Primary malignant bone tumors are cancerous growths originating within bone tissue. Red Flags: Persistent pain (worse at night), localized swelling, palpable mass, unexplained pathological fracture.

• General Classification:

  • Osteogenic (e.g., Osteosarcoma)
  • Chondrogenic (e.g., Chondrosarcoma)
  • Hematopoietic (e.g., Myeloma, Lymphoma)
  • Fibrogenic/Histiocytic
  • Small Round Cell Tumors (e.g., Ewing's Sarcoma)

• Initial Diagnostic Steps:

  • X-ray: First-line imaging.
  • MRI: Evaluates tumor extent, soft tissue involvement.
  • Biopsy: Essential for histological diagnosis and grading.

⭐ Most primary malignant bone tumors, like osteosarcoma, commonly metastasize to the lungs.

Osteosarcoma - Sunburst Menace

• Most common primary malignant bone tumor (excl. myeloma). 📌 Osteo-SUN-coma (SUNburst).
• Epi: Bimodal: adolescents (10-20 yrs); elderly (>65 yrs, often 2° to Paget's disease).
• Sites: Metaphysis of long bones; ~50% around knee (distal femur, prox. tibia, prox. humerus).
• X-ray:
  • Sunburst appearance (tumor spicules).
  • Codman's triangle (periosteal elevation).
  • Lytic, sclerotic, or mixed lesions.
  • Periosteal reaction (new bone).
• Histo: Malignant osteoid production by tumor cells.
• Genetics: RB1, TP53 (Li-Fraumeni syndrome), MDM2.
• Labs: ↑ Serum Alkaline Phosphatase (ALP), ↑ LDH.
• Rx: Neoadjuvant chemotherapy → surgical resection (wide) → adjuvant chemotherapy.

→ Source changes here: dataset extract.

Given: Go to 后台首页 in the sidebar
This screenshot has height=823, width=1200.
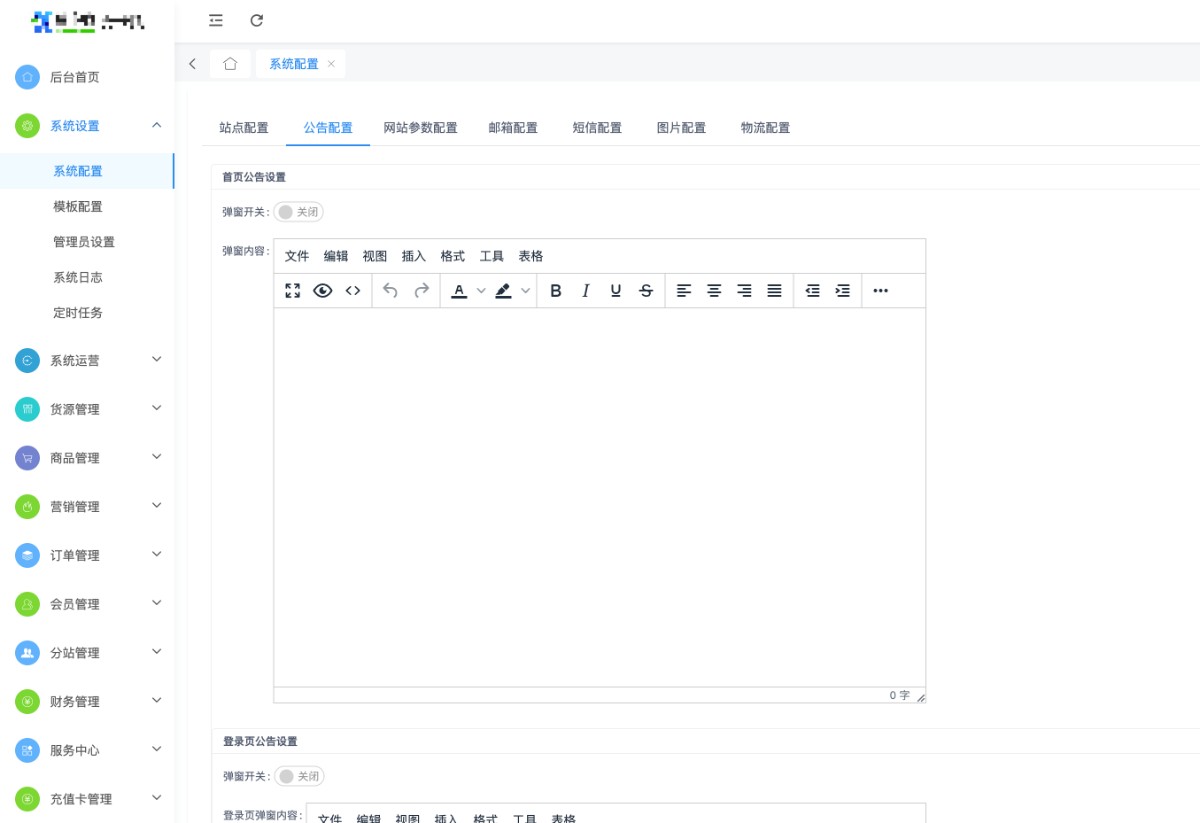Looking at the screenshot, I should (x=75, y=77).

⭐ Prognosis significantly depends on response to neoadjuvant chemotherapy (e.g., Huvos grading; >90% tumor necrosis is a good prognostic factor).

Ewing Sarcoma - Onion Skin Bully

• Epidemiology: Second most common malignant bone tumor in children/young adults.
• Site: Diaphysis of long bones (femur, tibia, humerus), pelvis, ribs.
• X-ray:
  • Lytic lesion.
  • 'Onion-peel' periosteal reaction (classic).
  • 'Moth-eaten' appearance.
  • Codman's triangle (possible).
• Histopathology:
  • Small, round, blue cells.
  • Homer-Wright rosettes (neuroectodermal differentiation).
  • PAS positive (glycogen granules).
• Genetics:
  • Characteristic translocation $t(\mathbf{11};\mathbf{22})(q24;q12)$ → EWS-FLI1 fusion protein. 📌 EWIng = Eleven + Twenty-two.
  • CD99 positive.
• Clinical: Systemic symptoms (fever, weight loss, anemia, ↑ESR).
• Treatment: Highly chemosensitive & radiosensitive. Multimodal: chemotherapy, surgery, +/- radiotherapy.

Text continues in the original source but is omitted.